Letting Go of Negativity

Daily Awakenings #39

The Prayer:

Spirit -- help me let go of speaking, thinking, and acting in negative ways.

The Exercise: A 21 Day Negativity Fast

I read something in a book by Edwene Gaines recently (The Four Spiritual Laws of Prosperity) that struck me, which probably means I need to pay attention to it. As a young minister, one of Edwene's mentors challenged her to "Stop Complaining!" Apparently at that point in her life, Edwene focused her thoughts and words on everything that was wrong, both in her own life and in the world around her, and she made it a point to let everyone know by complaining, almost constantly. Her mentor challenged her to a 21 day negativity "fast" to show her how letting go of negativity would improve her life. Edwene described it as very challenging, enlightening, and finally, freeing.

Here's the challenge:

  1. Don't verbalize any form of negativity. That means no: complaining, whining, criticizing, nit-picking, put-downs, gossip,  verbal bullying, manipulation, lying, picking fights, demeaning words, verbal abuse, etc. 
  2. Don't act in negative ways. This means no: violence of any kind, aggressive behavior, road-rage, throwing things in an argument, physical abuse, slapping, shaking, physical intimidation and bullying, etc.
  3. Don't think any form of negativity. This is probably the toughest of the three. While we may not speak or act negatively, we might be thinking negative thoughts about someone else, or ourselves. This part of the challenge asks us to clean up our thoughts. Some examples: don't criticize someone else in your mind ("Wow, he dresses horribly"); don't criticize yourself ("Ugh, I'm so STUPID"); don't think violent thoughts ("If I could only punch him, I'd feel better").

This challenge goes along with some of the things I learned in my near-death experience: that our words, thoughts, and actions do have a tangible effect on the world around us. 

I consider myself to be, overall, a positive person, but I definitely have room to improve. So I'm taking the challenge myself, starting today. If you'd like to join me, I'd enjoy your company in this little journey and would also LOVE to hear your experiences along the way. 

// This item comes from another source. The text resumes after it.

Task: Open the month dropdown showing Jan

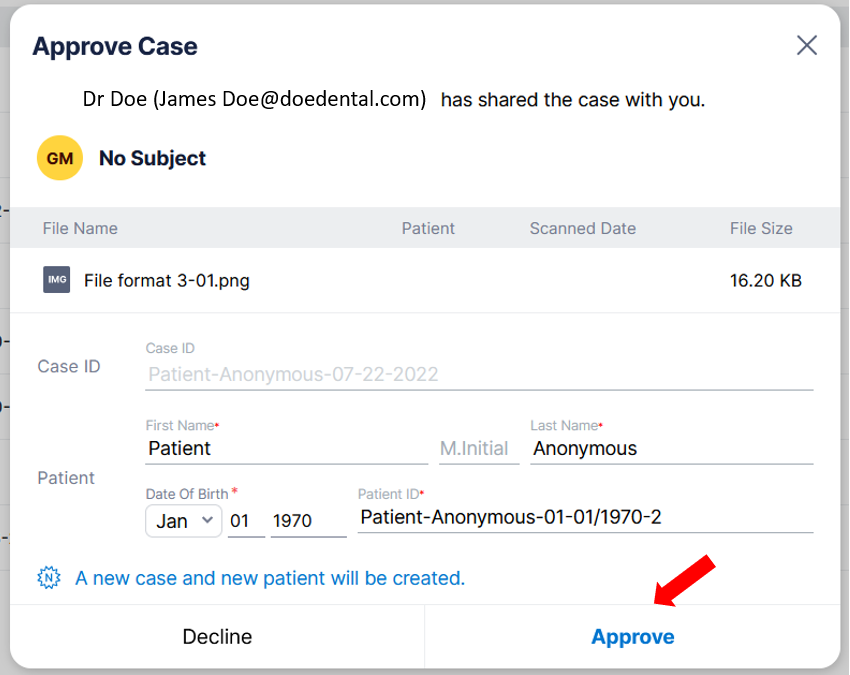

You can take the challenge at any level (verbalizing, acting, thinking), or all of them. It's totally up to you. I'm going to work on all three.

I expect this challenge will force me to be more conscious of what's going on in my brain, what I'm saying, and how I'm acting. I view this as a good thing, but I do wonder what I'll do when confronted with a tough situation -- one that, in the past, would cause me to say something negative.

Edwene has some suggestions:

  • First off, don't "bury" stuff. If you have a legitimate issue with someone that needs a resolution (such as with a family member), don't lash out. Take a moment or two to come up with a calmer, more productive way to handle things.
  • If you need to, and it's safe to do so, walk away from a tense situation.
  • Instead of being critical of someone in your mind, send them a genuine prayer or blessing  ("Bless her," or "God, take good care of him").
  • Instead of using negative words against yourself, take a deep breath and find something within yourself to praise.
  • Find good things in other people, and praise them. 
  • Notice, and be grateful for, the small stuff: flowers in the park, the blue sky, or the food on your table at dinner.
What do you do if you slip up?

It's simple: you have to relax and forgive yourself.